Em 2004, a CIJ decidiu que o ‘muro de barreira’ de Israel na Cisjordânia que separa muitas famílias palestinas é ilegal e deve ser desmantelado. No entanto, Israel rejeitou a decisão e desde então estendeu o muro. Quais países participarão?
As audiências orais durarão de segunda-feira, 19 de fevereiro, até segunda-feira, 26 de fevereiro.
Um total de 52 países – cerca de 10 por dia – apresentarão seus argumentos aos juízes da CIJ ao longo da semana. A maioria deles votou originalmente a favor da decisão da ONU de abordar a CIJ. Alguns, como o Canadá, votaram contra, enquanto a Suíça se absteve do voto.
Equipes jurídicas representando o Estado da Palestina iniciarão as audiências na segunda-feira.
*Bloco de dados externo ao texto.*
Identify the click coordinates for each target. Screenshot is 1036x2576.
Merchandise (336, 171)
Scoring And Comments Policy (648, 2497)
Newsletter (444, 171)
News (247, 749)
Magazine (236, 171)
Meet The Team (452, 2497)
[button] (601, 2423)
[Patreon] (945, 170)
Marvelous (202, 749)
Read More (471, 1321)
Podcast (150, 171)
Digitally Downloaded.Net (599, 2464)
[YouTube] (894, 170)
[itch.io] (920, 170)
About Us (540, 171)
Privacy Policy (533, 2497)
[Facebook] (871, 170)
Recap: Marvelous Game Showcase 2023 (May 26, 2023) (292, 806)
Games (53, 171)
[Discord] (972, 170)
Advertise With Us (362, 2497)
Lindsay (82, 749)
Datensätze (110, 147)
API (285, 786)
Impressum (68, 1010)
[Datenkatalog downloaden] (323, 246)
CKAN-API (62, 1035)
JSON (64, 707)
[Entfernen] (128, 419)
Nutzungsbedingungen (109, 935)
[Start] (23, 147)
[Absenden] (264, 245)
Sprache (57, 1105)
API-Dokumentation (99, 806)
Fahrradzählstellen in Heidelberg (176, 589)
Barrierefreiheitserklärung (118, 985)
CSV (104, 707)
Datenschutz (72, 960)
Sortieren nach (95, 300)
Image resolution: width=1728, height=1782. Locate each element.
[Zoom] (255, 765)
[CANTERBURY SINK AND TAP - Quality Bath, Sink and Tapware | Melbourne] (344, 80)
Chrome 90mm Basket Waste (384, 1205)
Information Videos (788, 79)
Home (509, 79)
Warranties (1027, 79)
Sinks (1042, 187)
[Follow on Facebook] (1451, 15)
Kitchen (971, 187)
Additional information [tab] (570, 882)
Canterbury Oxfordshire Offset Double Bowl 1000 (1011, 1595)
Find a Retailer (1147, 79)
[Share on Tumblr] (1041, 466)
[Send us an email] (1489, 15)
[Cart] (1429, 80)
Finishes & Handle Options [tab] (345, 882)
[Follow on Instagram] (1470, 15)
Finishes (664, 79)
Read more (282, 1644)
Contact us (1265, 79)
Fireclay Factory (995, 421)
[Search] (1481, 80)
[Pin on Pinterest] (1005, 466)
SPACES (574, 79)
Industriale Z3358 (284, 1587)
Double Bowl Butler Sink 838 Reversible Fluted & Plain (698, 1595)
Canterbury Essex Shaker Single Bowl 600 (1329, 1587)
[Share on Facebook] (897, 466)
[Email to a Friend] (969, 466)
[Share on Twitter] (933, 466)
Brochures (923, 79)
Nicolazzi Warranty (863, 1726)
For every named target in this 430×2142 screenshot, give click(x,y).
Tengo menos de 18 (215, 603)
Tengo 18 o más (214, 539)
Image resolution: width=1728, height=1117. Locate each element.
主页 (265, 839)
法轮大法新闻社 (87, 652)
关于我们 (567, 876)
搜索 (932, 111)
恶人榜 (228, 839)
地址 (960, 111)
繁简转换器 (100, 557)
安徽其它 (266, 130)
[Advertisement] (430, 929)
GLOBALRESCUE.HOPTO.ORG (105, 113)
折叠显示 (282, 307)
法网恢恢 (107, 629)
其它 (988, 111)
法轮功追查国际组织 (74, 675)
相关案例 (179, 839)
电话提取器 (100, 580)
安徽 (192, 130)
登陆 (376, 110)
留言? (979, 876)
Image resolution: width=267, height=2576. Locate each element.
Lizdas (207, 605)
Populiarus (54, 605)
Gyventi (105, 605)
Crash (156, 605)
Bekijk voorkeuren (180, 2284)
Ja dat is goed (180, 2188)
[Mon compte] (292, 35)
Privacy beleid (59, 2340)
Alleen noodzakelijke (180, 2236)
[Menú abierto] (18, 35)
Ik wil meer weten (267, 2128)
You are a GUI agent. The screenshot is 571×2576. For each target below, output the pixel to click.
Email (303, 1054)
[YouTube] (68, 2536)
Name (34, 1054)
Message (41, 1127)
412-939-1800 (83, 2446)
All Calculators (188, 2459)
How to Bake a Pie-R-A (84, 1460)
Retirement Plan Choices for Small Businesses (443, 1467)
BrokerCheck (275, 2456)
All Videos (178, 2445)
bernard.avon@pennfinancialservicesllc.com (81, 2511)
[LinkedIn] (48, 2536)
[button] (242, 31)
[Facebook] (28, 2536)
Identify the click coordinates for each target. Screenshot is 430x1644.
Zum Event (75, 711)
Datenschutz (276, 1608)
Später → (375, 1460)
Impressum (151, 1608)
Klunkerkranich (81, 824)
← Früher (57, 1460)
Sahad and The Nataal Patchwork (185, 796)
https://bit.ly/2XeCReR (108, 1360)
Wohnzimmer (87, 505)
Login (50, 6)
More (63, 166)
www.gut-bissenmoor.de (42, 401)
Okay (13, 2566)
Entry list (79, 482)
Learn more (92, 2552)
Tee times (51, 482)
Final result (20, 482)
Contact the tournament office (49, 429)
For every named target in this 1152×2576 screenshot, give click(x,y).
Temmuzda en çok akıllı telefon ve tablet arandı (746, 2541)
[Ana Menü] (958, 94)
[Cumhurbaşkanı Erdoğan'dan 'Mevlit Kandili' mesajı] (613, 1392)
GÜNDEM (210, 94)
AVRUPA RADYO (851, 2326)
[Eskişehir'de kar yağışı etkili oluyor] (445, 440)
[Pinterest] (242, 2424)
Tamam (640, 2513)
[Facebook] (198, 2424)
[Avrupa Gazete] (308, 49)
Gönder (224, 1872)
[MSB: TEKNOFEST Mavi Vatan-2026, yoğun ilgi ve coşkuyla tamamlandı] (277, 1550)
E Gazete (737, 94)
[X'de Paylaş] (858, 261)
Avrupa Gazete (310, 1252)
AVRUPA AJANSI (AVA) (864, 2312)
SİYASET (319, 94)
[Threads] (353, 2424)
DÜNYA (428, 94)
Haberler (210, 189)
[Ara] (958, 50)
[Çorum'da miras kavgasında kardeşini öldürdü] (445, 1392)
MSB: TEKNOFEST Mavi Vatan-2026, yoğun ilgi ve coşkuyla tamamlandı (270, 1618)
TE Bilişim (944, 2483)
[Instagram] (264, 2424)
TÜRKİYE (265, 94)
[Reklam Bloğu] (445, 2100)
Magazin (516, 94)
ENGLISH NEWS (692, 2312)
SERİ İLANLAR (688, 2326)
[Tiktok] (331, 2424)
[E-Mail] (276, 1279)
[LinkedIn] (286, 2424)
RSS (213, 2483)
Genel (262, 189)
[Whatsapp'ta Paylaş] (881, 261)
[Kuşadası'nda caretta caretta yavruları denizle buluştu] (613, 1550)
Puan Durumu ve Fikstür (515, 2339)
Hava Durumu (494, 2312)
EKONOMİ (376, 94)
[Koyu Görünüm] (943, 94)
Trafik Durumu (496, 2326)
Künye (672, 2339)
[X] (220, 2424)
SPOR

Na terça-feira, equipes da África do Sul e do Canadá estarão entre os palestrantes. Os EUA, China e Rússia tomarão a palavra entre quarta e quinta-feira, enquanto as Maldivas encerrarão a apresentação final.
Três organizações multilaterais também apresentarão seus casos no processo: a Liga dos Estados Árabes, a Organização de Cooperação Islâmica e a União Africana.
Então, isso é diferente do caso da CIJ da África do Sul contra Israel? É. Este caso é separado de outro caso da CIJ pela África do Sul em 29 de dezembro que alega que Israel está cometendo o crime de genocídio em Gaza em sua guerra contínua na Faixa.
Em uma decisão preliminar nesse caso, o tribunal ordenou que Israel prevenisse e punisse a incitação ao genocídio e fornecesse a ajuda humanitária necessária até 26 de fevereiro.
O caso cujas audiências começam na segunda-feira não está diretamente ligado à guerra atual que Israel está travando em Gaza, embora se refira a muitas das preocupações de violação do direito internacional que vinculam a abordagem de Tel Aviv a todos os territórios palestinos.
Qual pode ser a decisão do tribunal?
A CIJ é composta por 15 juízes de diferentes partes do mundo, eleitos pela AGNU para mandatos de nove anos. O juiz Nawaf Salam do Líbano atualmente lidera como presidente.
Os juízes ouvirão as extensas apresentações e publicarão uma opinião escrita posteriormente. Não está claro quando a opinião será divulgada, mas os processos da CIJ são meticulosos e geralmente levam tempo. Alguns especialistas em direito dizem que a opinião pode surgir antes do final do ano.
É difícil prever exatamente o que o tribunal pode opinar neste caso, ou mesmo como a opinião seria formulada. A CIJ já decidiu contra Israel no passado, como sobre o muro na Cisjordânia em 2004, e a recente decisão de medidas provisórias em janeiro que muitos especialistas dizem que Israel só pode aderir efetivamente encerrando sua guerra em Gaza.
Quando surgir, no entanto, a opinião do tribunal não será vinculativa para o Conselho de Segurança ou Israel, o que significa que não tem que ser cumprida. No entanto, especialistas dizem que uma opinião da CIJ tem grande peso e pode aumentar a pressão sobre Israel e seu aliado mais firme, os Estados Unidos, para se conformarem ao direito internacional.